STORED DATA START
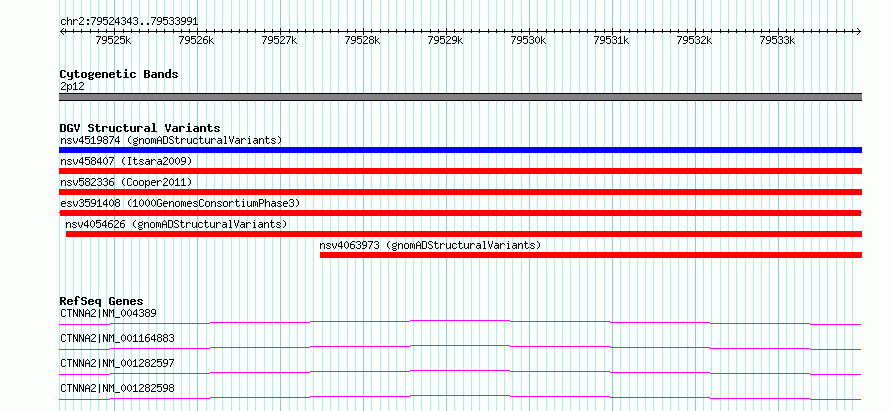Click the 79530k ruler position marker
Screen dimensions: 890x411
[528, 40]
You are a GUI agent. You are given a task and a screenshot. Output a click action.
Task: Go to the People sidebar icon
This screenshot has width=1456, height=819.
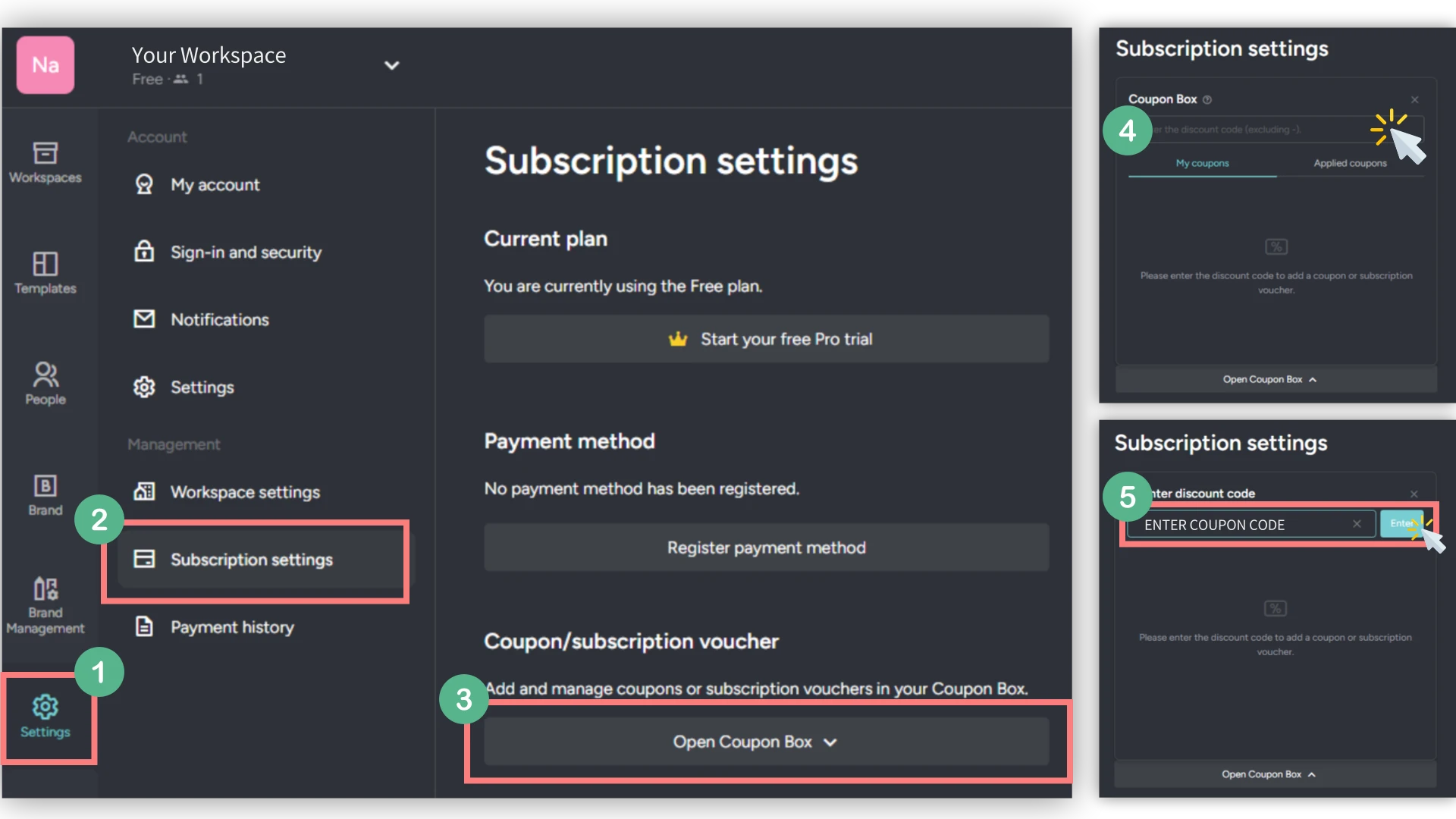pyautogui.click(x=46, y=384)
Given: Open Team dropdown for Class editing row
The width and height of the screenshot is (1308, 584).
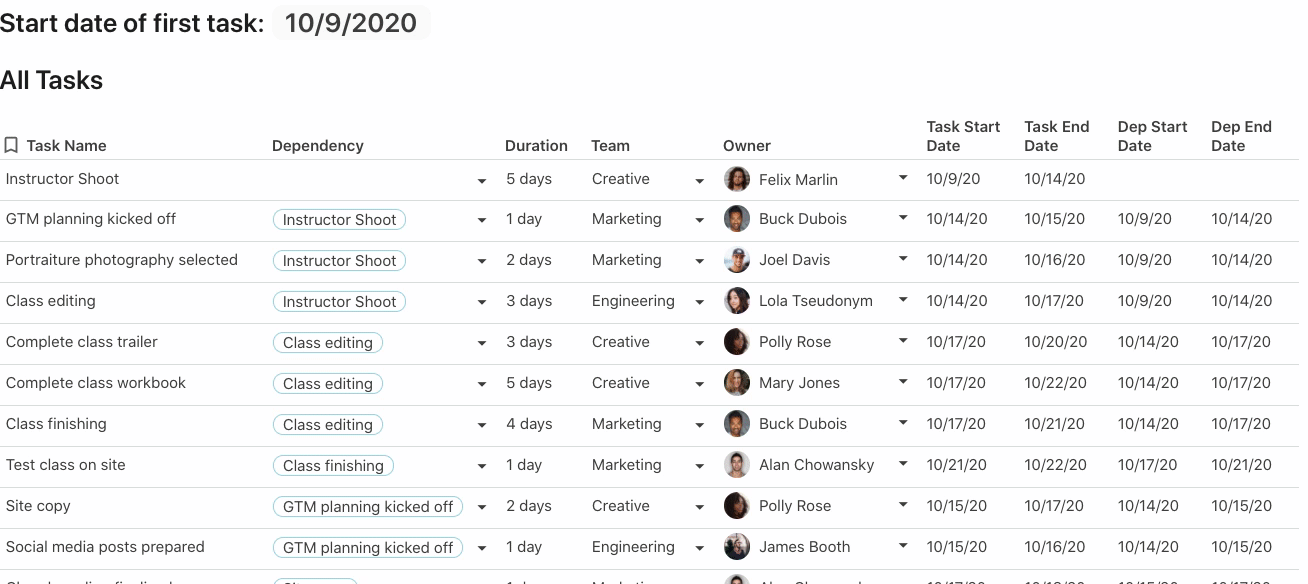Looking at the screenshot, I should click(x=700, y=303).
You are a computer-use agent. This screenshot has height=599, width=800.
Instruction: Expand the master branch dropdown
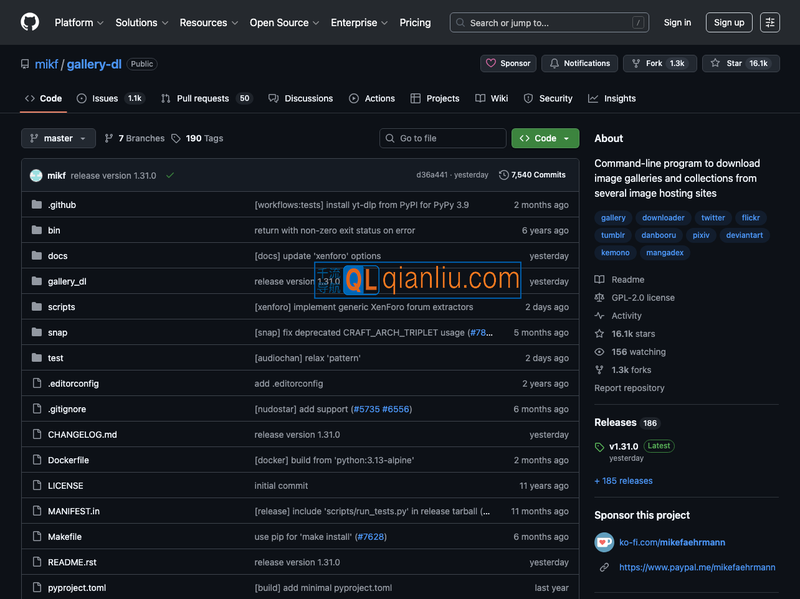[x=58, y=138]
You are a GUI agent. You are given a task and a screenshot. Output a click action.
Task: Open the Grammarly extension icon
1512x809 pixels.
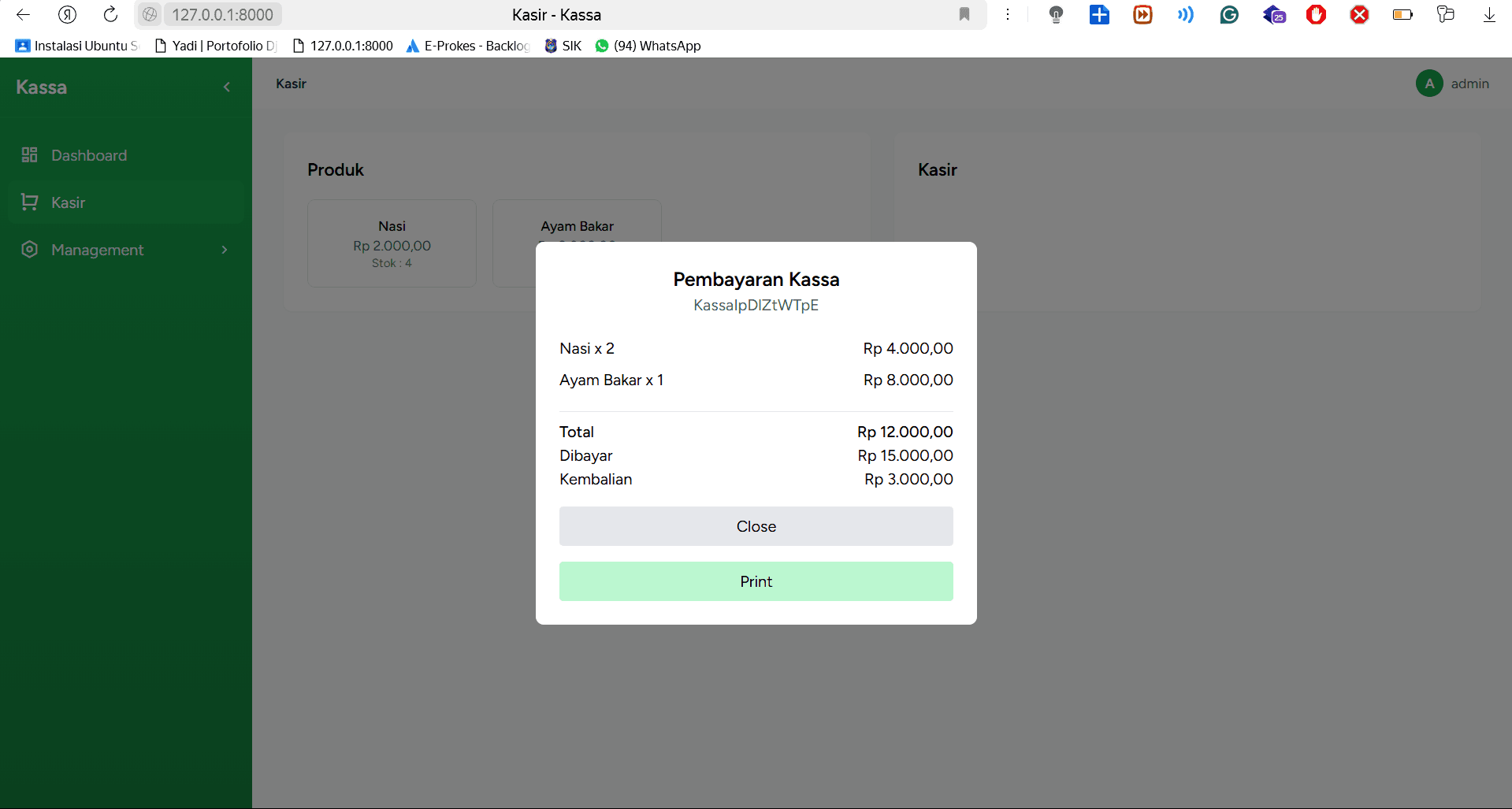[x=1228, y=14]
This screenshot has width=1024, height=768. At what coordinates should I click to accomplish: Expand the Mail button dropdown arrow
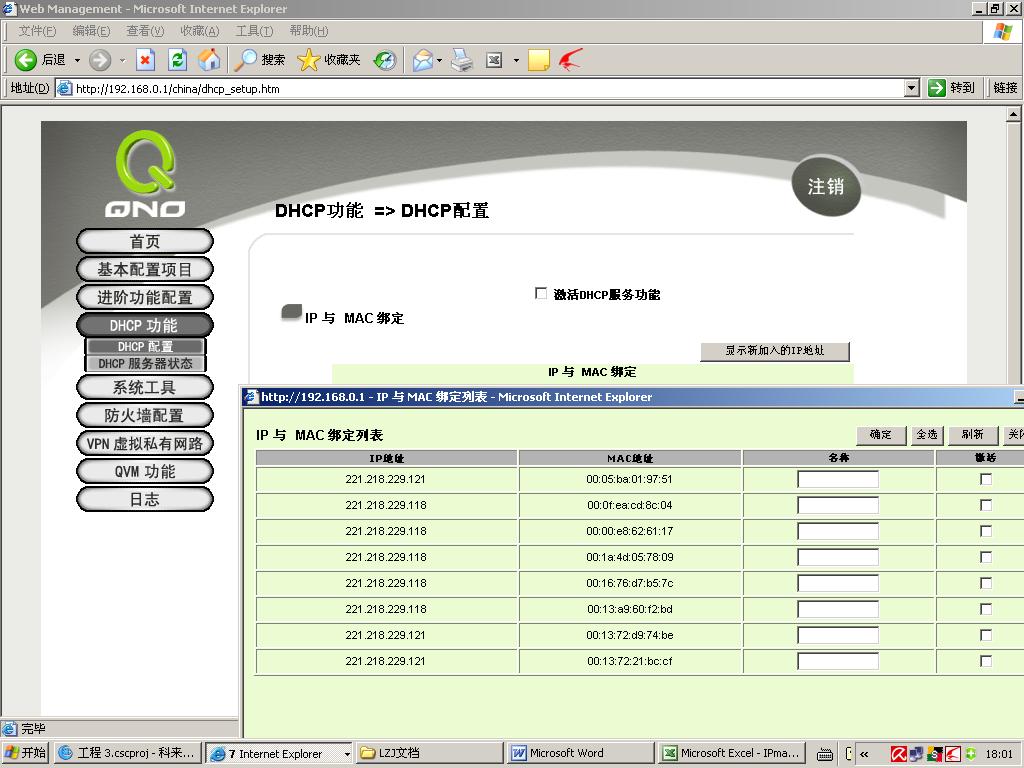tap(439, 60)

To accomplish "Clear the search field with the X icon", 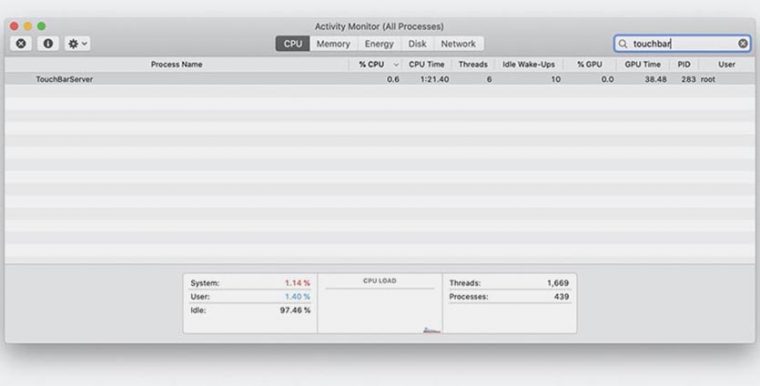I will [743, 44].
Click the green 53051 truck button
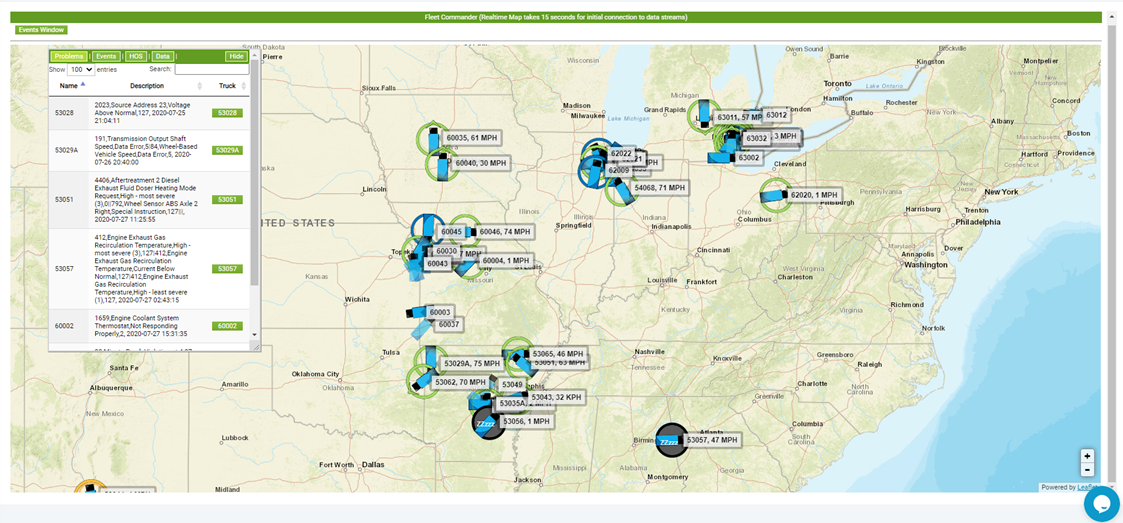This screenshot has width=1123, height=523. click(x=227, y=200)
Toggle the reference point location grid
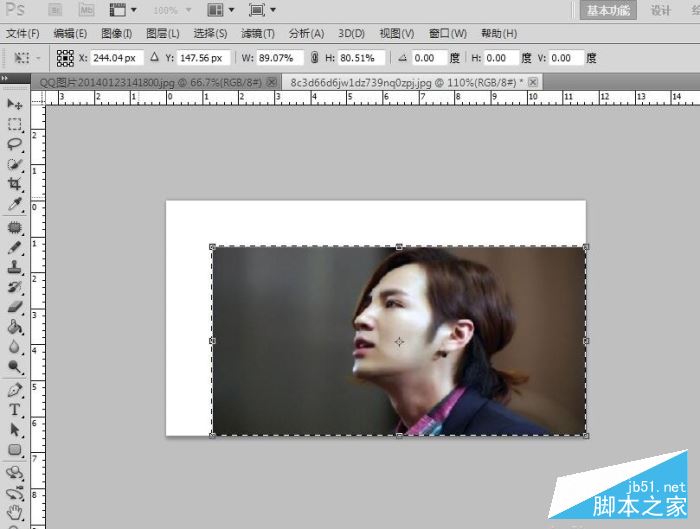The image size is (700, 529). [x=65, y=58]
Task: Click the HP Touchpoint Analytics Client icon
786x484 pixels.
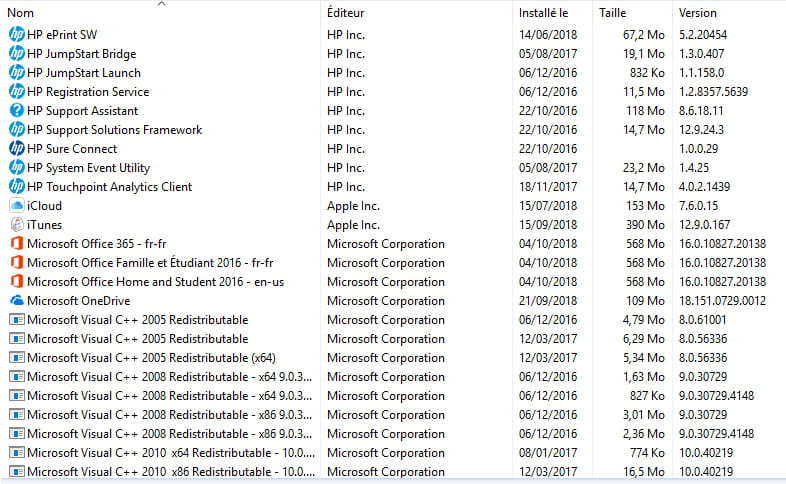Action: (x=17, y=186)
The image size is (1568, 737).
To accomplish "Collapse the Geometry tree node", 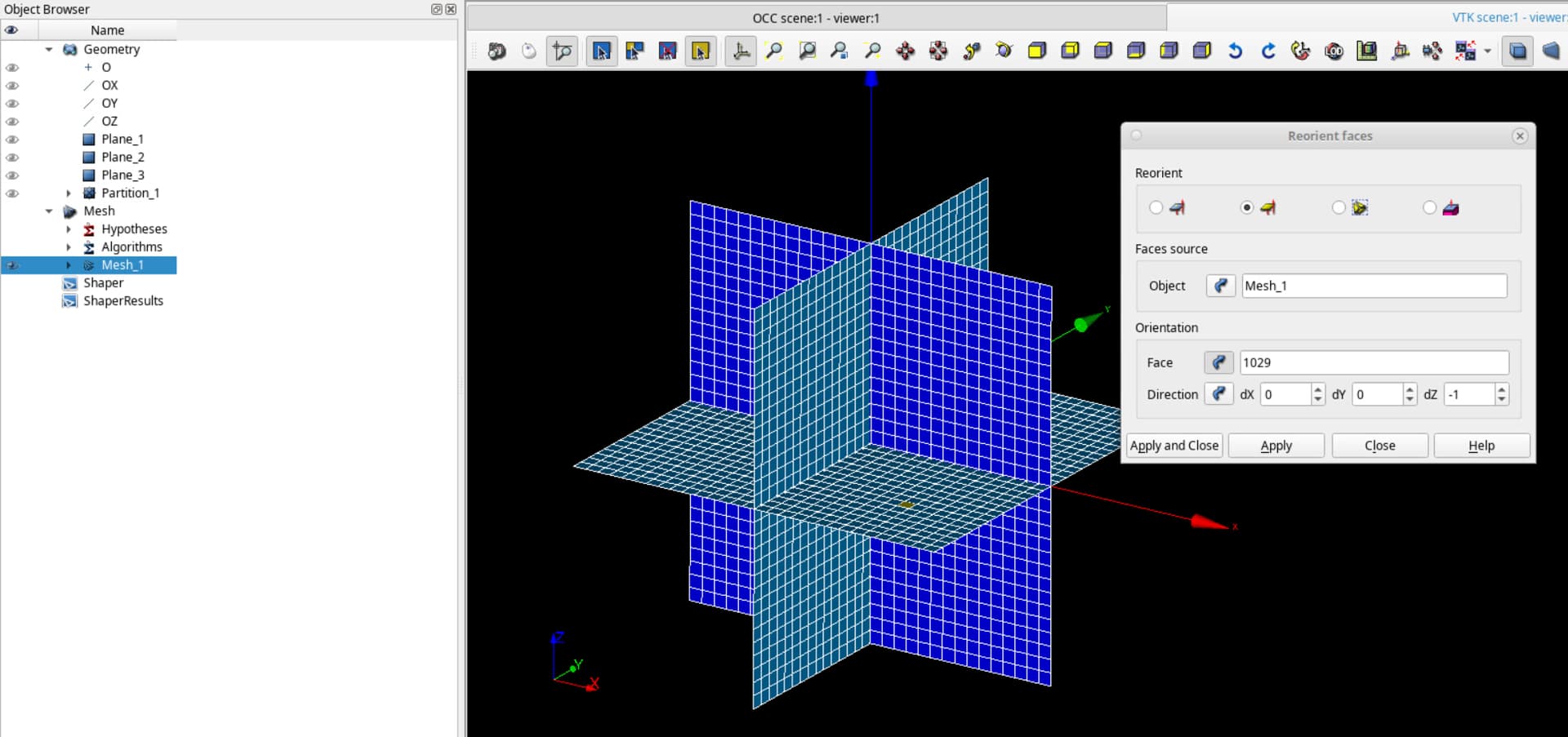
STORED DATA END
- [TRY IT]: In the listing above, count every line that contains the word "Open" and give the number with no comment.

- [OUTPUT]: 2